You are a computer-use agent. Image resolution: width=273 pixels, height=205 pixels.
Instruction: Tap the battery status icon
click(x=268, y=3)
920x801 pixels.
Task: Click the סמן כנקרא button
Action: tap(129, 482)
===============
■ Written problem: Print every one of the rows above verbatim, keeping their original order.

■ Solution for this problem:
You are a computer-use agent. Image resolution: width=273 pixels, height=205 pixels.
Instruction: Tap the battery status icon
click(x=268, y=3)
920x801 pixels.
Task: Click the סמן כנקרא button
Action: tap(129, 482)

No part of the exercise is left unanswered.